The #EnoughlsEnough campaign highlights the desperate situation for people in the UK affected by the most common types of these connective tissue disorders. A specialist NHS service for rarer types of Ehlers-Danlos syndromes (EDS) is not available to people with the most common type and GPs and hospital doctors have nowhere to refer their patients to.
This has led to inequalities in access to healthcare for those affected and is causing anxiety, distress, and unnecessary pain and suffering for those waiting for diagnosis, those on inappropriate treatment pathways, and their families.
Historically, those showing signs of hypermobile Ehlers-Danlos syndrome (hEDS) or hypermobility spectrum disorders (HSD) have been referred to rheumatology departments. In 2021, rheumatology departments in England and Wales were directed to stop seeing these patients
In favour of their diagnosis and management in primary care. Primary and community care is not currently equipped for this role.
Kay Julier, The Ehlers-Danlos Support UK’s Managing Director said “For years, we have been working behind the scenes, trying to help improve the situation but no-one is listening. We really feel enough is enough! It’s time to make a big noise about the inequalities faced every day by people with hEDS and HSD”.

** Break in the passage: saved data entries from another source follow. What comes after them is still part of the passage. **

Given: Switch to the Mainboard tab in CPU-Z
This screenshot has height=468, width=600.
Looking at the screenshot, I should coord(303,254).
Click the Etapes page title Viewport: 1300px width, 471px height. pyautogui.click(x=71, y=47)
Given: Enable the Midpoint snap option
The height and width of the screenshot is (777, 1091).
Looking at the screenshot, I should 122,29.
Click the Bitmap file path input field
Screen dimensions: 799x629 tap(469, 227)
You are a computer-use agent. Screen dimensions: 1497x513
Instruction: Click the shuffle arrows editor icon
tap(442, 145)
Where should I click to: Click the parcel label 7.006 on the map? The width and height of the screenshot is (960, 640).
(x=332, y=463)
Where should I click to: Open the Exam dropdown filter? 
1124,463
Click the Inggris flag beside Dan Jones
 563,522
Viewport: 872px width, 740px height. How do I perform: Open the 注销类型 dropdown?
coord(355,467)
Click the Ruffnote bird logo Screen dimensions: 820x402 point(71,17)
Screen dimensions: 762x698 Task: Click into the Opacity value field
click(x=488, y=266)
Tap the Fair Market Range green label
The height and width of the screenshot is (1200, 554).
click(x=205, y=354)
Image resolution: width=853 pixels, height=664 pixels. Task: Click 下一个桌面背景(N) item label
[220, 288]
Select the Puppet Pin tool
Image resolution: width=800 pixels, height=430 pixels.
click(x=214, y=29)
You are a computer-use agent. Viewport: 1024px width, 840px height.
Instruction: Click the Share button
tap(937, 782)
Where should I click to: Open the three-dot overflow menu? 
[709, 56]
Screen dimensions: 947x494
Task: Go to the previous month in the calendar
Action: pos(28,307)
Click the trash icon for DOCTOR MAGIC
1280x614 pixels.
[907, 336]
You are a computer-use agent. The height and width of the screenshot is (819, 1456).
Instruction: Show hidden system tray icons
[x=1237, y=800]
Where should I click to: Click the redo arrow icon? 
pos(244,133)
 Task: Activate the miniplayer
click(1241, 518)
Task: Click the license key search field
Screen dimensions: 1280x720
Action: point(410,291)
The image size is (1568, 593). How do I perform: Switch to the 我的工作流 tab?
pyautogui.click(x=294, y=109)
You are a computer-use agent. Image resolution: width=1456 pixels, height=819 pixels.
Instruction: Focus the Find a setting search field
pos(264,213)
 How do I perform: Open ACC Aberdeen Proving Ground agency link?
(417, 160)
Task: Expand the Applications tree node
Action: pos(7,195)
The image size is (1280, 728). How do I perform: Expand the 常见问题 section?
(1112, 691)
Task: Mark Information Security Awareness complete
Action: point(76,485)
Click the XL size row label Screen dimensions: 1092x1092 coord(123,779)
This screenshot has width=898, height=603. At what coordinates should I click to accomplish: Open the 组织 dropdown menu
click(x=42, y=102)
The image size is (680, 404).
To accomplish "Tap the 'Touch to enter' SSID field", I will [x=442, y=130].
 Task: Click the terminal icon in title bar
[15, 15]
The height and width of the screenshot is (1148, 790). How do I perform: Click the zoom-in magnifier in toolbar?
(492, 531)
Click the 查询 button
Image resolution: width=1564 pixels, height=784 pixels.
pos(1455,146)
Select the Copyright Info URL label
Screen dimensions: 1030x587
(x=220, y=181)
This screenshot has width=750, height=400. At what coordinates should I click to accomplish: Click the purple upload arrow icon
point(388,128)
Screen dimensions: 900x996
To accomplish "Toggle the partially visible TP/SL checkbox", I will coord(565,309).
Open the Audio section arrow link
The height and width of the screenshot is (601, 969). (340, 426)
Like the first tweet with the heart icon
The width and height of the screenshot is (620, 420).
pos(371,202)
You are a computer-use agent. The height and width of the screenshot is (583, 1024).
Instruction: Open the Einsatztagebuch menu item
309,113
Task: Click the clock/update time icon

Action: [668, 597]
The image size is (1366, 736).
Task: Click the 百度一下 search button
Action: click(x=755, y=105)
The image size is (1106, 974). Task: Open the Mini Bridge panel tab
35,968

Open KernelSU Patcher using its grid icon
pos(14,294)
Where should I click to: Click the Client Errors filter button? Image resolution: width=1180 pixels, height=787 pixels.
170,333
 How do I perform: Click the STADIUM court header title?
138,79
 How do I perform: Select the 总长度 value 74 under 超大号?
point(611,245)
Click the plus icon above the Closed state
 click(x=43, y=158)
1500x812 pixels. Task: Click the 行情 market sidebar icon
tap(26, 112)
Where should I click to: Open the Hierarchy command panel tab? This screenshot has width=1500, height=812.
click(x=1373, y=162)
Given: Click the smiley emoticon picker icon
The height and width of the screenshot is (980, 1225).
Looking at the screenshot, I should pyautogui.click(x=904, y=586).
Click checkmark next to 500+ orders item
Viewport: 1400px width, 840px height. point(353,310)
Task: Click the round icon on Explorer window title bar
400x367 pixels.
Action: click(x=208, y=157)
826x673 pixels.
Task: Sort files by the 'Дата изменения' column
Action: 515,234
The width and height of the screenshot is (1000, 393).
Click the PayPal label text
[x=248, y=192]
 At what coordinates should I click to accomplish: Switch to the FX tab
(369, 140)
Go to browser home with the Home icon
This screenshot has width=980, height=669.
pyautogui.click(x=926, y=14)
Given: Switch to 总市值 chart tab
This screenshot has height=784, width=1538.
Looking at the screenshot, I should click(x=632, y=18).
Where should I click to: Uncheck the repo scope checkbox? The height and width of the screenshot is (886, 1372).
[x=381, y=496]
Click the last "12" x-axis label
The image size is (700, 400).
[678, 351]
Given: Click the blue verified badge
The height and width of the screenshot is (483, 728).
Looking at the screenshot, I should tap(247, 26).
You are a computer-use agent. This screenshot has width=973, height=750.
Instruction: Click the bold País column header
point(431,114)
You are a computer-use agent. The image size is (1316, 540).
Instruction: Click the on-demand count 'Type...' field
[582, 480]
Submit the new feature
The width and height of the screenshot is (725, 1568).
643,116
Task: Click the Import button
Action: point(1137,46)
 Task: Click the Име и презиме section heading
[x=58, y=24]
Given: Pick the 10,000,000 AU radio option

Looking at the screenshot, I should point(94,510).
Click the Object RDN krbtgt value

Dr Hanadi KazKaz, Consultant Rheumatologist, University College London Hospitals said “The lack of specialised services for patients with hEDS often results in delayed diagnoses, inadequate treatment options, and a lack of understanding among healthcare providers. This can lead to prolonged suffering, decreased quality of life, and unnecessary disability.”
D.r V. Saravanan, Joint Clinical Lead for Rheumatology, Queen Elizabeth Hospital Gateshead said “This campaign is necessary not only to improve the health outcomes for patients, but in equal measure to reduce unnecessary health and social costs borne by the patients and the NHS. With limited access to planned care, this patient group is unable to study, train and work and often needs unpaid carers. Most of their healthcare visits are unplanned, often via emergency departments.”
The #EnoughlsEnough campaign calls on the governments in England, Scotland, Wales and Northern Ireland to fund or commission suitable NHS services for those with hEDS and HSD. It also calls on the governments in Wales and Northern Ireland to commission suitable NHS services for those with rare types of EDS.
People can support the #EnoughlsEnough campaign by signing the petition in their country and using the charity’s online application to email their local MP. People with the conditions can create a social media graphic to create awareness around the campaign.